Numbers are wc -l of each file and diff A B | wc -l (raw diff line count, lower = more similar).

# Files Lines (A / B) Diff lines Notes
1 pi05_mem/video_encoder.py vs pi07/low_level_planner/video_encoder.py 460 / 505 ~115 ~88% identical. Diff is mostly docstring (PI05Mem* vs PI07*), one contextmanager import, and the suppress_spacetime_temporal helper that pi07 adds.
2 pi06/gemma3_with_expert.py vs pi07/gemma3_with_expert.py 861 / 919 ~100 ~94% identical. Diff is one new config flag (load_pretrained_gemma3), updated docstrings (π0.6 → π0.7), and a _multi_modal_projector lookup helper.
3 pi0/paligemma_with_expert.py vs pi05/paligemma_with_expert.py 691 / 786 ~250 ~83% identical. pi05 adds discrete-action vocab support, AdaRMS config, validation.
4 pi07/low_level_planner/modeling_pi07_low_level.py vs pi07_paligemma/low_level_planner/modeling_pi07_low_level.py 1879 / 1744 ~636 Vision-encoder swap (SpaceTimeSiglip ↔ V-JEPA2) + class-name changes. See also #210, #211, #192.
5 pi07/high_level_planner/modeling_pi07_high_level.py vs pi07_paligemma/high_level_planner/modeling_pi07_high_level.py 1487 / 1440 ~391 Same situation as #4 but for the high-level planner.
6 pi05/modeling_pi05.py vs pi05_mem/modeling_pi05.py 1733 / 1194 ~1570 pi05_mem is an intentional memory variant — biggest divergence of the six, but the shared scaffolding (forward, prepare_*, sample_actions) is still copy-paste.
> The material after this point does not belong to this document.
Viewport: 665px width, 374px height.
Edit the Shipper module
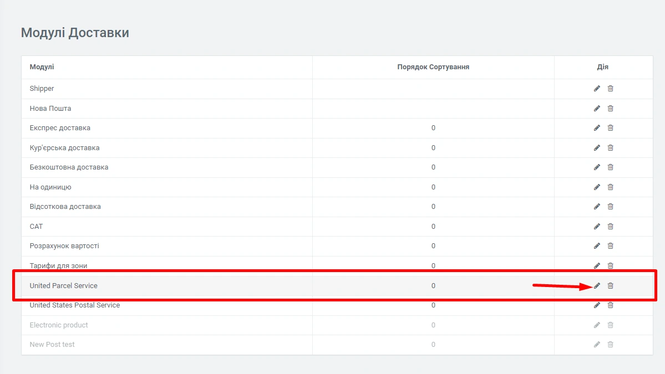click(x=597, y=89)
Method-level duplication in modeling_*.py

Every flow-matching policy reimplements the same surface. Grepping method signatures across pi0, pi05, pi06, pi07/low_level_planner:

predict_action_chunk(batch)
select_action(batch, noise=None)
sample_actions(batch, noise=None)
forward(batch)
prepare_images(batch)            # pi07 has prepare_videos + prepare_subgoal_images instead
prepare_language(batch)
prepare_state(batch)             # pi0, pi05, pi07
prepare_discrete_state(batch)    # pi05, pi06, pi07_high
prepare_discrete_actions(batch)  # pi05, pi06, pi07_low
prepare_response(batch)          # pi05, pi06, pi07
sample_noise(shape, device)
sample_time(bsize, device)

And inside each *FlowMatching submodule:

embed_prefix(...)
embed_suffix(noisy_actions, timestep)
forward(...)
sample_actions(...)
denoise_step(...)

The bodies of sample_noise, sample_time, select_action, predict_action_chunk, and denoise_step are byte-trivial differences across policies.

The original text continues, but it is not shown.